If a woman appeared in a crime novel, she was the cold and violent trigger of the story, the disconsolate widow or the femme fatale who ends up driving the male hound crazy who solves the case. A bit like in Chandler's novels, so in life. 

But Bermúdez, it was written, was going to revolutionize everything, although today finding many of her books is the work of a detective. Something that makes her different and like another crime writer, who together with the Mexican opened the way to the ladies of crime, Agatha Christie. 

When María Elvira Bermúdez began to publish her stories in 1940, it had been a year since Christie had made a big splash with her And then there were none. Noir fiction was living its apogee in Mexico at the time and Bermúdez began to earn the nickname of the "Mexican Agatha Christie."

They both had something in common, not only daring a genre in which only men stood out, but introducing perceptive female detectives as the protagonists of their mysteries and murders. In Christie's case it was Miss Marple; in Bermúdez's case, the mythical Elena Morán, a housewife fond of mystery novels, married to a federal congressman, with a gift for solving crimes thanks to her readings. 

In Detente, sombra (1961), a detective story entirely starring women - and professionals - Morán must solve the murder of América Fernández, a writer who turns up dead in the apartment of literary critic Georgina Banuet, becoming the main suspect and introducing lesbianism into the story through the motive of the crime of passion. 

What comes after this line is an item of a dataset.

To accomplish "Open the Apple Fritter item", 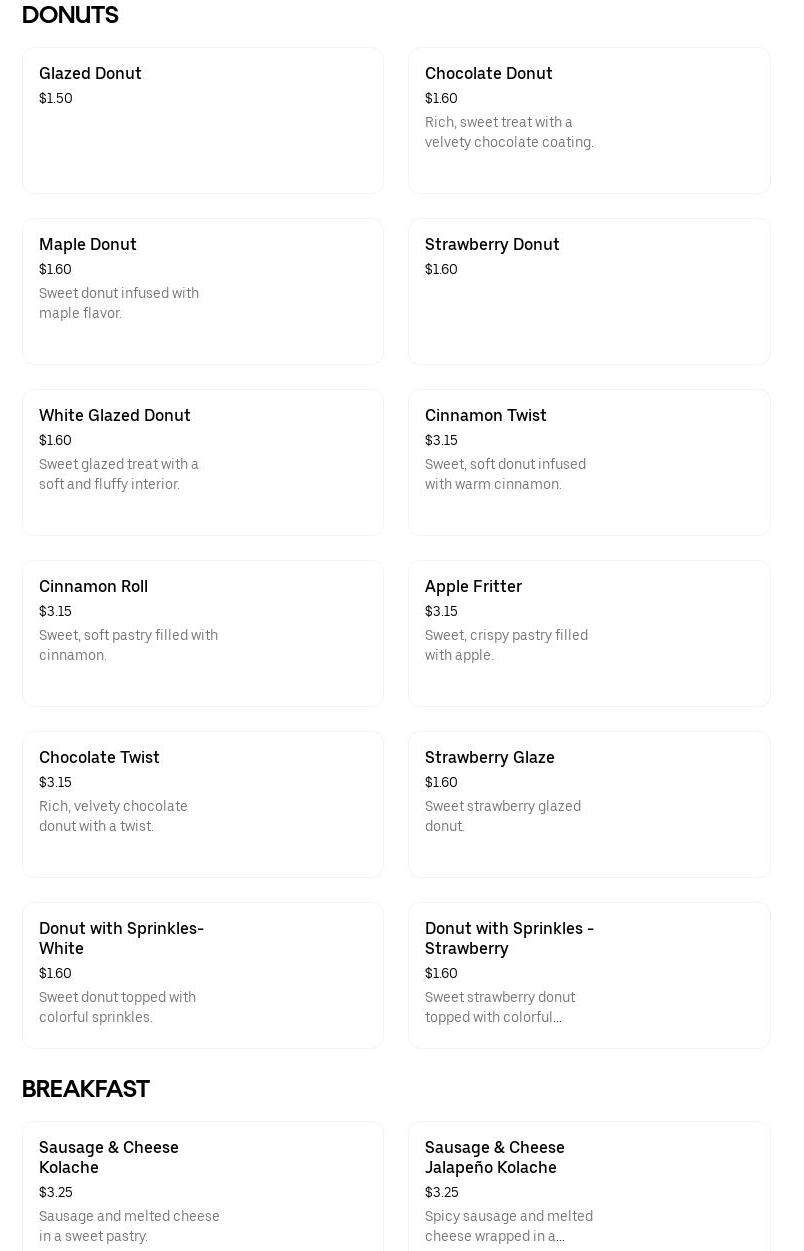I will tap(589, 633).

A striking story, not only because Bermúdez approaches the genre from the literary avant-garde, with a prose that is not at all arid, but because through her characters, powerful women with political positions, she highlights the victories of feminism in those days. A few years earlier, women had the right to vote and were appropriating spaces that had been denied to them. In addition to critically addressing the macho prejudices and morals of a changing time. 

Something that contrasts with her first novel, Diferentes razones tiene la muerte (1952), where the motivation for the murder is that the character, a woman, was single and a party animal, which the men couldn't stand. A work starring Bermudez's most iconic detective, and who also appears in many of her early stories, the journalist also fond of noir Armando H. Zozaya. Among its pages, as in other Mexican detective writings, the prejudices of the time are also challenged. 

María Elvira Bermúdez not only wrote crime fiction, she also devoted herself to theorizing about the crime genre as did Bioy and Borges in those same years, and even published critical essays about Mexican society.

Near the end of her life - she died in 1982 -, the writer was rediscovered by young people, and those who knew her say she often opened the doors of her old house in the Roma colony to receive friends and readers, while new crimes were being perpetrated on the dark streets of Mexico City or in the even greater darkness of the minds of other female writers.